Page excerpt:

[start]

Liverpool fans won’t – they’ll remember their beloved outfit winning the Premier League title for the first time in three decades.
Pundits will remember the brilliance of Salah, Mane and Firmino in attack; the rocksteady midfield presence of Jordan Henderson – who is getting better with age – and Fabinho; the Rolls Royce defending of Virgil van Dijk and the assured goalkeeping of Alisson.
But ask anyone close to the club and they will tell you that responsibility for the Reds’ resurgence falls on the shoulders of one man: Jurgen Klopp.
The German manager has revolutionised the way that Liverpool play the game, he has recruited well and turned the Reds from the bridesmaids of English football to the undisputed and deserved champions.
The bespectacled boss was interviewed by Sky Sports when his side’s title reign was confirmed by Manchester City’s 1-2 defeat at Chelsea, and he was visibly emotional as he said:
“Becoming champions with this club is absolutely incredible.
“It’s the best thing I can imagine and more than I could have ever dreamed of. It’s unbelievable. Much more than I ever thought would be possible.”
So how did a man with the middle name Norbert transform Liverpool into the best team in the land?
A Change of Culture
How do you set about turning a team of nearly men into the real deal?
That was the task facing Jurgen Klopp when he stepped through the door at Anfield for the first time in October 2015 after replacing Brendan Rodgers. They were tenth in the Premier League table at the time, and looked a million miles away from being title contenders.
“I felt from day one when he came in the door he changed everything,” said Jordan Henderson, the club captain.
“We followed him and believed him. It’s been an amazing journey. I’m hoping there is more – we just stay hungry, keep wanting more and following him.”
Klopp set about changing the style of Liverpool’s play, introducing his own brand of ‘heavy metal’, high octane football that had proven so successful at his former club Borussia Dortmund.
The manager also identified a number of players that he wanted to bring in, and the club’s sporting director Michael Edwards set about persuading them to head to Merseyside. One such player, Mo Salah, arrived in time for the 2017/18 season – the rest, as they say, is history.
Jurgen Klopp’s Liverpool Signings: 2016 – 2020
|Jan||2016||Marko Grujic (CRO)||Red Star Belgrade||£5.1m|
|Jul||2016||Joel Matip (CMR)||Schalke 04||£0|
|Jul||2016||Loris Karius (GER)||Mainz 05||£4.7m|
|Jul||2016||Sadio Mane (SEN)||Southampton||£30m|
|Jul||2016||Ragnar Klaven (EST)||Augsburg||£4.2m|
|Jul||2016||Alex Manninger (AUT)||Augsburg||£0|
|Jul||2016||Georginio Wijnaldum (NED)||Newcastle United||£23m|
|Jul||2017||Mohamed Salah (EGY)||Roma||£36.9m|
|Jul||2017||Dominic Solanke (ENG)||Chelsea||£3m|
|Jul||2017||Andrew Robertson (SCO)||Hull City||£8m|
|Aug||2017||Alex Oxlade-Chamberlain (ENG)||Arsenal||£35m|
|Jan||2018||Virgil Van Dijk (NED)||Southampton||£70m|
|Jul||2018||Naby Keita (GIN)||RB Leipzig||£52.8m|
|Jul||2018||Xherdan Shaqiri (SUI)||Stoke City||£13.5m|
|Jul||2019||Sepp van den Berg (NED)||PEC Zwolle||£1.3m|
|Jul||2019||Harvey Elliot (ENG)||Fulham||Undisq.|
|Aug||2019||Adrian (ESP)||West Ham United||£0|
|Aug||2019||Andy Lonergan (ENG)||Middlesbrough||£0|
|Jan||2020||Takumi Minamino (JPN)||Red Bull Salzburg||£7.3m|
Klopp’s philosophies began to take shape, and with Salah lighting up Anfield alongside the improving Sadio Mane and Roberto Firmino, Liverpool began to go through the gears.

[end]

Provided records:
[start]

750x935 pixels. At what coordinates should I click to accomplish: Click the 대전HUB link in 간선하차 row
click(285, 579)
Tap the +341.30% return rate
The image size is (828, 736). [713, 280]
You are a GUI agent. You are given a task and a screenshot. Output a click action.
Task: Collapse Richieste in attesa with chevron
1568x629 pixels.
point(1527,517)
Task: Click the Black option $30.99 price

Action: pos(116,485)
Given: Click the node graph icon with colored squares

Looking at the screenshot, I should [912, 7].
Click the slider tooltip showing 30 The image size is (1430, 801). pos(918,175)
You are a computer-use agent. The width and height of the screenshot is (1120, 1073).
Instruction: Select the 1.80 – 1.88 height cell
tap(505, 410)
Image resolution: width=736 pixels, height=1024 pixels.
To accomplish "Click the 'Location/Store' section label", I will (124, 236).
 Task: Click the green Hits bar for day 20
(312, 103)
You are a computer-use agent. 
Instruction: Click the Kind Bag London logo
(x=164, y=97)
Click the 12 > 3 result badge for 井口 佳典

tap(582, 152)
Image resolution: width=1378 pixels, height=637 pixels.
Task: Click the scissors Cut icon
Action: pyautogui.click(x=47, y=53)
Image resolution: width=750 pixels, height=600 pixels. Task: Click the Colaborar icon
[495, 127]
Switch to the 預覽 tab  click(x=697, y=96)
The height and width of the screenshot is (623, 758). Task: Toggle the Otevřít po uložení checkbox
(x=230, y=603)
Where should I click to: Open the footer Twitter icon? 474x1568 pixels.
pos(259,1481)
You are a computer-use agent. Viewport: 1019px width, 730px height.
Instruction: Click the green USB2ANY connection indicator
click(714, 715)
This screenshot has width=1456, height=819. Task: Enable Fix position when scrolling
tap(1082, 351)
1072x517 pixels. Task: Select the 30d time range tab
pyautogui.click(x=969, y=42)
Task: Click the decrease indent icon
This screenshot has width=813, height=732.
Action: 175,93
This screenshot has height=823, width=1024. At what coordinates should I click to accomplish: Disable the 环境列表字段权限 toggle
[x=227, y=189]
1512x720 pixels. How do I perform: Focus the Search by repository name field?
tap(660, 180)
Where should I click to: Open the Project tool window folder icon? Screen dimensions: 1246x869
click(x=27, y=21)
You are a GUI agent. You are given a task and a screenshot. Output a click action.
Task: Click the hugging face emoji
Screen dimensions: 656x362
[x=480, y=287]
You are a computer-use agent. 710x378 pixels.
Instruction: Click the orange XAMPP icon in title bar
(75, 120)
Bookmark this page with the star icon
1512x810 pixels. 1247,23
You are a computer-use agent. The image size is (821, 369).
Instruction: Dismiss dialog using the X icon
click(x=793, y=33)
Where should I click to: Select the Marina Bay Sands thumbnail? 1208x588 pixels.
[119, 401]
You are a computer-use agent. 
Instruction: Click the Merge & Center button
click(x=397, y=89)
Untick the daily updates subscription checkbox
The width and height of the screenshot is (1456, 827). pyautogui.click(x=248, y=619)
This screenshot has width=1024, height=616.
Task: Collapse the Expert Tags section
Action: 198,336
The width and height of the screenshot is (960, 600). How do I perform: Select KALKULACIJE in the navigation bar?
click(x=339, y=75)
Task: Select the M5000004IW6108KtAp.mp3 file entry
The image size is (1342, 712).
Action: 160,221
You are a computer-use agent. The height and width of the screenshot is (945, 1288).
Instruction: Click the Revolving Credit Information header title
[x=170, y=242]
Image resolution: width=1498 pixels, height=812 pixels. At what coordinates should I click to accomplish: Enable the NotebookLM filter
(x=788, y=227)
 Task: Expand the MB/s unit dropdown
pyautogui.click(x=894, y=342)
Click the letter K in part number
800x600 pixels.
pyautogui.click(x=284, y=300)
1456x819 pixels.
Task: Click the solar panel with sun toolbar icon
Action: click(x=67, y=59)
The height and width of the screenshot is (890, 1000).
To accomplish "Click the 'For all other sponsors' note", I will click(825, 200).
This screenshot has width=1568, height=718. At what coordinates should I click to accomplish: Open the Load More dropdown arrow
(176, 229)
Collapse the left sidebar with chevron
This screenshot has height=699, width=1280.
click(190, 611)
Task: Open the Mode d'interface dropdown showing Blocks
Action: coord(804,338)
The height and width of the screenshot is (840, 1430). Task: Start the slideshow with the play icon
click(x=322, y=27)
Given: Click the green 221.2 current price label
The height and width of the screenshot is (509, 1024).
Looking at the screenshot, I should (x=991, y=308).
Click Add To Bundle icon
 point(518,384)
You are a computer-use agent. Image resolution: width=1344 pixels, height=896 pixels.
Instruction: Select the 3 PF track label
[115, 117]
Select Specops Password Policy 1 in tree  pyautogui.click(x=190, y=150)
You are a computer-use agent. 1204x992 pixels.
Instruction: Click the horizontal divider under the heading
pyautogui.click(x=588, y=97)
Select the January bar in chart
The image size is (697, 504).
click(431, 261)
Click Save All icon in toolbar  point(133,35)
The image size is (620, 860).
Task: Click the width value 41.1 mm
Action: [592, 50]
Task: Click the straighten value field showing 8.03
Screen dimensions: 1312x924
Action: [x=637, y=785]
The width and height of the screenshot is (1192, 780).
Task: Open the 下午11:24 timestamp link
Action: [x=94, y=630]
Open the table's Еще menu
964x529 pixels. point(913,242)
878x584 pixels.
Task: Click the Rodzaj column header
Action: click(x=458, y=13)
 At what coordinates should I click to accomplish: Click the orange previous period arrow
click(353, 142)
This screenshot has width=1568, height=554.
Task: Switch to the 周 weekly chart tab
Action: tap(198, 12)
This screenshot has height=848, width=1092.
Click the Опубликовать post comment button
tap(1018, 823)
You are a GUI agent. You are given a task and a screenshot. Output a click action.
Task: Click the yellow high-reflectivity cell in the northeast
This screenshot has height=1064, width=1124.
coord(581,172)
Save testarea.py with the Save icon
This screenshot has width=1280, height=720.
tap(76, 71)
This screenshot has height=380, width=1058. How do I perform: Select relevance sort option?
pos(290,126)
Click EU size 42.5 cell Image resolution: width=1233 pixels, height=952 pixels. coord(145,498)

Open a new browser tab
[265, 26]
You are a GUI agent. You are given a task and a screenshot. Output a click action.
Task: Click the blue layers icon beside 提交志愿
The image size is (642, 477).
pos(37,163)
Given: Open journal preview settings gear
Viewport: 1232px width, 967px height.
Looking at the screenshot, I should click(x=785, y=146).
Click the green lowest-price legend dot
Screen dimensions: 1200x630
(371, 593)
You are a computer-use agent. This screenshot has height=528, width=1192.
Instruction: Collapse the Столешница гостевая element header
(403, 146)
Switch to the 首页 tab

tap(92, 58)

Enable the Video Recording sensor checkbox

[end]

Task instructions:
1. In the Liverpool article, why do people close to the club credit Jurgen Klopp with the Reds' resurgence? Answer in one to three sentences.
2. How would you render this sentence from the Liverpool article in Spanish: "Klopp set about changing the style of Liverpool’s play, introducing his own brand of ‘heavy metal’, high octane football that had proven so successful at his former club Borussia Dortmund."?
3. Can you write what follows in the Liverpool article, picking up after its final sentence?

Answers for the tasks:
1. Klopp revolutionised the way Liverpool play the game and recruited well. He turned the Reds from the bridesmaids of English football into the undisputed and deserved champions.

2. Klopp se propuso cambiar el estilo de juego del Liverpool e introdujo su propia versión de fútbol "heavy metal", de alto octanaje, que tanto éxito le había dado en su anterior club, el Borussia Dortmund.

3.
But it was two defence-orientated players, Virgil van Dijk and Alisson, who would change the fortunes of Liverpool for good.
Van Dijk was signed for a world record fee for a defender – £75 million – but he didn’t buckle under the weight of expectancy, and instead the Dutchman has since proven himself to be the best centre back on the planet.
In goal, the Reds had struggled for consistency for years, but Alisson brought with him a calm and orderly presence, phenomenal shot stopping when required and a range of long passing that helped him become a playmaker as much as a keeper.
With the final pieces of his jigsaw in place, Klopp began to see massive improvements in his team – and perhaps the watershed moment came in the Champions League semi-final of May 2019 against Barcelona.
Trailing 0-3 from the first leg, Liverpool produced a scarcely believable performance at Anfield, demolishing the Catalan giants 4-0 with a famous last-gasp winner from Divock Origi.
Their football was sublime that night, and you suspect the confidence they took from dismantling one of the world’s best sides was ultimately what gave them the belief they could topple Manchester City.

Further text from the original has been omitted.